They were nearing the lodge gates now, Stella having turned in that direction as soon as the man had arrived at his recital of what had befallen Hilary.
“I will come with you,” she said, in tones that allowed of no opposition. “I must see how he is. He is my mother’s guest, and it was partly my fault that the accident happened to him. He stopped my horse last night, thinking it was running away with me, and one of the keepers fired to frighten him and accidentally hit him. And what he says about his name is not a proof of fever, but perfectly true. Lord Carthew, his friend, had changed names with him in jest; his name is Mr. Hilary Pritchard.”
“Well, young gentlemen are up to queer larks certainly,” the man observed, but Stella’s manner did not encourage him to talk, and she walked so fast that it was all he could do to hasten his slow, bow-legged, stableman’s gait sufficiently to keep up with her.
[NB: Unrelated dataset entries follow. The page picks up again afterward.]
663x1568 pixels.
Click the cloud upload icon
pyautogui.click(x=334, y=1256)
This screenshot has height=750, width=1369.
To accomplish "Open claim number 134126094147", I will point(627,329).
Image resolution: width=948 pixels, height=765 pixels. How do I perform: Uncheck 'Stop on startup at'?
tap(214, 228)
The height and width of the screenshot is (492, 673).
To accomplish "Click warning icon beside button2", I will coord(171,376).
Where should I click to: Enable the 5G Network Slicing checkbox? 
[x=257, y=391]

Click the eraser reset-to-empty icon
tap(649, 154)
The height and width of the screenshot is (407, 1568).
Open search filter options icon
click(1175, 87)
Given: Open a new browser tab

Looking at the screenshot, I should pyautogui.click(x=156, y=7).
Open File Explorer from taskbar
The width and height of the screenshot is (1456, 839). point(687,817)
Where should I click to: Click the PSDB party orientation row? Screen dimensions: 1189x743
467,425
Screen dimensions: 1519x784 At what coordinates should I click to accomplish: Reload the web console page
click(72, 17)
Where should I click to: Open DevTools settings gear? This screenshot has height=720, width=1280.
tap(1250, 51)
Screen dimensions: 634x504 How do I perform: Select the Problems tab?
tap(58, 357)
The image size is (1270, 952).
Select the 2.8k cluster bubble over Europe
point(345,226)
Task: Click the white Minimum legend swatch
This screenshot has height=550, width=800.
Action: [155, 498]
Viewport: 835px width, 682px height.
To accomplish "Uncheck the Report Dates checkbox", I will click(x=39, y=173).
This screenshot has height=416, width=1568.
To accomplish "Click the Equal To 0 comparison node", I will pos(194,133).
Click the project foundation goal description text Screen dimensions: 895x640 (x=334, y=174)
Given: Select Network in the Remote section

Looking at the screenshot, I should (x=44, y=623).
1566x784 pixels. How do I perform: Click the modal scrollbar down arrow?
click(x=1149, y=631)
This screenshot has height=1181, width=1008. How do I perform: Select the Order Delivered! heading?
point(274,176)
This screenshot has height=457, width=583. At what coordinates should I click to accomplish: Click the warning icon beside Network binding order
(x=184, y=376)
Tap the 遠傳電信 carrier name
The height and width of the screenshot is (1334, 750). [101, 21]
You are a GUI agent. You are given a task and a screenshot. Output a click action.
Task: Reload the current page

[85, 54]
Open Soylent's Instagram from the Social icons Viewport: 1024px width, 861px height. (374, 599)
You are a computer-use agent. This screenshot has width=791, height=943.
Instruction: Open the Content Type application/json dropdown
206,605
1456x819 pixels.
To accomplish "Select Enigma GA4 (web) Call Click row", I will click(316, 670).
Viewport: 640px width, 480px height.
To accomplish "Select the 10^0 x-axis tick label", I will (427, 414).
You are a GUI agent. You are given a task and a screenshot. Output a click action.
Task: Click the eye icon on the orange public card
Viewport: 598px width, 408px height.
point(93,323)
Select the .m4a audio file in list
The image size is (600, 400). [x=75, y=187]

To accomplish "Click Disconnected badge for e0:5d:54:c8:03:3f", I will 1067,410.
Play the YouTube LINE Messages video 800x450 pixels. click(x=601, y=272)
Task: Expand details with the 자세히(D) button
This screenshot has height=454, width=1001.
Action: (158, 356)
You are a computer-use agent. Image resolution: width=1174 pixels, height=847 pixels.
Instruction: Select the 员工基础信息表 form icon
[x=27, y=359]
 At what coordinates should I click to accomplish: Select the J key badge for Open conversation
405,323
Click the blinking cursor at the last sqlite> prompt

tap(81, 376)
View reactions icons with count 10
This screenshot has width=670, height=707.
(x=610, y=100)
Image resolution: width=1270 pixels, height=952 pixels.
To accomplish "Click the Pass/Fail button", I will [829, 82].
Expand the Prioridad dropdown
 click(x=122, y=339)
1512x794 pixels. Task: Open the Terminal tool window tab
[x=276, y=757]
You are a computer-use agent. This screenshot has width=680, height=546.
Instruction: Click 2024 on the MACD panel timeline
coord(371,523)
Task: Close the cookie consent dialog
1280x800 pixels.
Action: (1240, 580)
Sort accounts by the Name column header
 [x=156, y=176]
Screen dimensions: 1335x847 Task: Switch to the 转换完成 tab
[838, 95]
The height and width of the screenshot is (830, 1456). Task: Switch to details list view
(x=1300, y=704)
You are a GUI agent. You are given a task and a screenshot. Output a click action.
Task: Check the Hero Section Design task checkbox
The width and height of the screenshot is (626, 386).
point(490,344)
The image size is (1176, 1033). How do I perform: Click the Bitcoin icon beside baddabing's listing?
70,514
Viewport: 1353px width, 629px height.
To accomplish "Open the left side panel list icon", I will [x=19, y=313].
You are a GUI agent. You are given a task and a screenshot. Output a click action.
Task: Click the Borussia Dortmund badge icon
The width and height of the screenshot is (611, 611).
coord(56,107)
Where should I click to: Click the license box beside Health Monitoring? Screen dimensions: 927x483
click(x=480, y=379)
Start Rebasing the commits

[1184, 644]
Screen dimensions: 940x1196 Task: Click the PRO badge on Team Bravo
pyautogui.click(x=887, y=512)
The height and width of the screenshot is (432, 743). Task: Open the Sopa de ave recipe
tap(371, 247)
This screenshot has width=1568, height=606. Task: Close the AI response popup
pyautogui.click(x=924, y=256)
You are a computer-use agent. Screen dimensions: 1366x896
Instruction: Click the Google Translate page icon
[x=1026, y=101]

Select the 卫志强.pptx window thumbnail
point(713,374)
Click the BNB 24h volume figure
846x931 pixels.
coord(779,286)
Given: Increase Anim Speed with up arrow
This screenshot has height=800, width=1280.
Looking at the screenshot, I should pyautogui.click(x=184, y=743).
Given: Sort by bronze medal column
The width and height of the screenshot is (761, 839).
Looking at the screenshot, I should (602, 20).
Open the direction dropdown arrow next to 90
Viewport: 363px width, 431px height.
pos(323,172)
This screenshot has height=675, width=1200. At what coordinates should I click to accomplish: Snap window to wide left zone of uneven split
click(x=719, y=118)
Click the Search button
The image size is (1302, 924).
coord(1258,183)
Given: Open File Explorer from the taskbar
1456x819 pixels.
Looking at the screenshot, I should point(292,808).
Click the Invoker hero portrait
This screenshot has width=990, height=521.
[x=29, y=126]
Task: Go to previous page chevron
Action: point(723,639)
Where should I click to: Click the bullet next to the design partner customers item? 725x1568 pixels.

Dusk was falling fast as they reached the inn. Before the door stood the light cart in which the doctor had arrived, ready for his return journey. Already Stella was beginning to feel nervous and self-conscious, as she noted the curious glances of the farming folk gathered under the old-fashioned arched entrance to the yard. The bar stood on one side of the building, the coffee-room on the other; the latter room was empty as Miss Cranstoun was shown into it, and she glanced around in some curiosity. It was a low-ceilinged apartment of considerable antiquity, but marred and vulgarized by a cheap varnished paper above the dark wood wainscoting round the walls, by flaming gas-jets, the light from which flickered on colored prints of racing scenes and tradesmen’s calendars, and by a small, mean fireplace, totally inadequate to the size of the room.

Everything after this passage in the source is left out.